- EXERCISE INSTRUCTIONS
- 1) From the essay on Trick Mirror, copy everything from "On Trick Mirror" down to "and getting another.".
- 2) Continue the essay on Trick Mirror and self-reflection, picking up after its final sentence.

- EXCERPT
On Trick Mirror and the Delusions of Self-Reflection
Whenever I come across a Brooklynite millennial writer, I can’t help but feel like I’m catching a glimpse of an alternate Jesse in a Sliding-Doors-like parallel timeline in which I opted for the Northeast-school-NYC-journalism path instead of the state-school-babies-marketing-career path — either one eerily just as plausible as the other, simply a matter of missing one train (or breaking up with my high school bf) and getting another.
Over the years I’ve told myself I chose the better path because I have the leisure time to write what I really want to — Substack newsletters! overlong IG posts! — and my experience has given me more interesting material than life as a coastal urbanite would have (ahem, Ben Lerner).
But as we enter the 2020s, something interesting has happened: the gap between the content writer and the culture writer has largely closed, their purposes now fundamentally the same: to drive traffic and build brands.
There’s been talk about Jia Tolentino as “the Joan Didion of our generation,” to which I say LOL. JT is not anything like Didion — who was a prose stylist and a moral voice of her times. Tolentino is a talented writer for sure, but her style seems indistinguishable from the conventional mode of the Age of Content—intelligent and informed, carefully self-apologetic while also flaunting shortcomings for the sake of authenticity, interweaving funny and entertaining wisps of personal anecdote for engagement, signaling virtue, equating writing itself with civic activism, and reeking of political bias.
There’s a performative nature to it all, a curation of personal experiences and opinions reminiscent of the way people choose to magnify certain aspects of their lives on social media in the act of self-branding.
In the Age of Content after all, writers are haunted by two specters: 1) the Twitter mob ready to obliterate anyone who lands in its pit; and 2) the Algorithm, which has turned the essay into a commodity — something designed to attract eyeballs and generate engagement and, more subtly, to sell certain ideologies in order to perpetuate itself.

- RECORDED DATA
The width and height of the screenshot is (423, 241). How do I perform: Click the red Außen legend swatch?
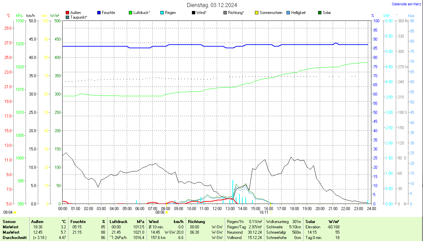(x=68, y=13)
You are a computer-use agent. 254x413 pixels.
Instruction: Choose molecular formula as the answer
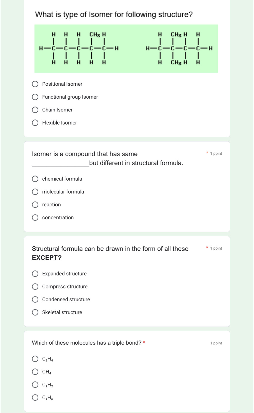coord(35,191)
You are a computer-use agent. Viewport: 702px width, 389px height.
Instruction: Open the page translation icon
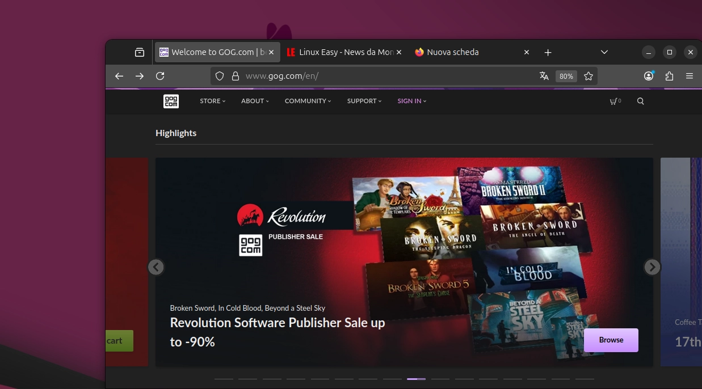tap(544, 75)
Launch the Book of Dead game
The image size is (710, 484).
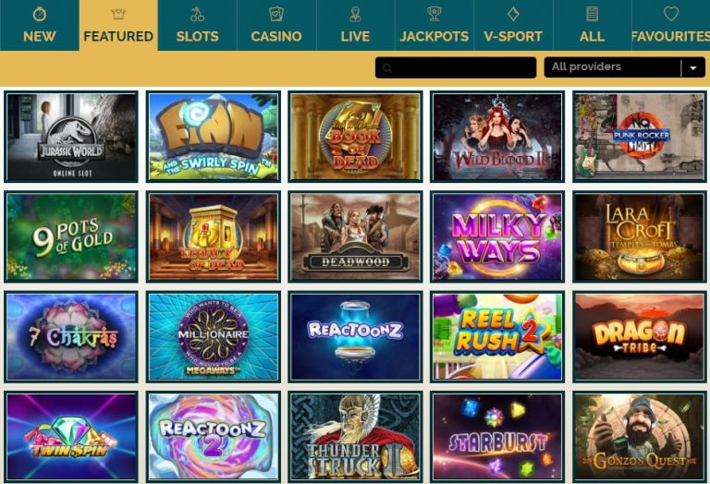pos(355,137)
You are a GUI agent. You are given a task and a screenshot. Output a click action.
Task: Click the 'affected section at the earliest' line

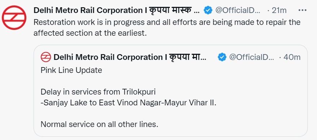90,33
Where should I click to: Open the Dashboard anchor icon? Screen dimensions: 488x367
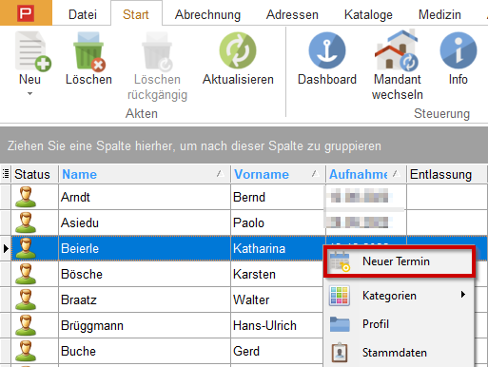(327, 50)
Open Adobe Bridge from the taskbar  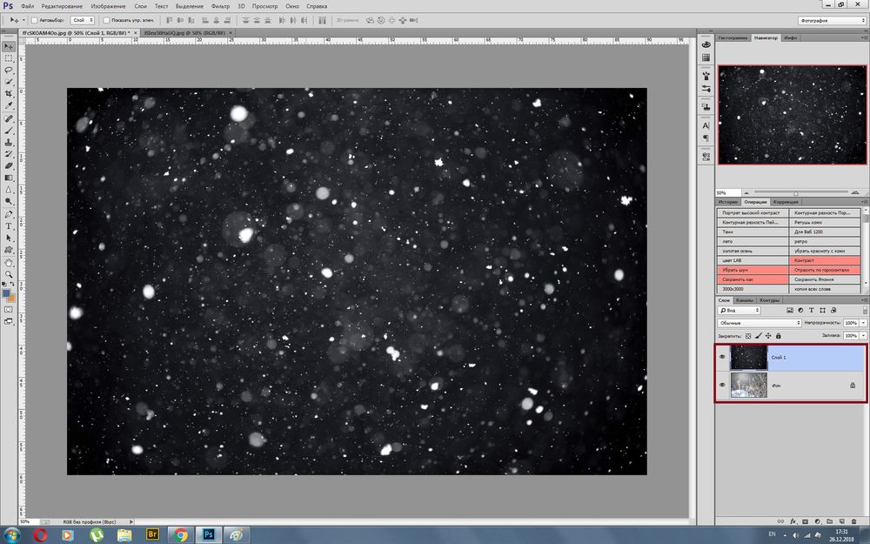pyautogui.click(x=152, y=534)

- ANSWERS PROVIDED
- 1)
On Trick Mirror and the Delusions of Self-Reflection
Whenever I come across a Brooklynite millennial writer, I can’t help but feel like I’m catching a glimpse of an alternate Jesse in a Sliding-Doors-like parallel timeline in which I opted for the Northeast-school-NYC-journalism path instead of the state-school-babies-marketing-career path — either one eerily just as plausible as the other, simply a matter of missing one train (or breaking up with my high school bf) and getting another.

- 2)
JT painstakingly paints our world, “digitally mediated, utterly consumed by capitalism” which “makes communication about morality very easy but makes actual moral living very hard.” Yet, as aware as she is of her complicity in it all, Tolentino nonetheless negates the power of individual choice. This negation of the individual seems to be the reigning ethos of the twenty-first century — and it’s a dangerous one indeed.
Compare this to Didion’s essay “Self-Respect”: “Character — the willingness to accept responsibility for one’s own life — is the source from which self-respect springs.”
Didion is a writer one reads to understand oneself better, for her sense of moral truth, which transcends her times. One reads JT to understand what the hell goes through the minds of millennials. Personally, I prefer an essayist who can serve as a medium not for Information but for Truth.
As someone who is apolitical and, other than this book blog and LinkedIn for bizness, stays far away from social media, I can’t stand most made-for-internet writing. Several times while reading Trick Mirror I had the urge to literally X out of my paperback as if it were a browser — an uncanny feeling indeed!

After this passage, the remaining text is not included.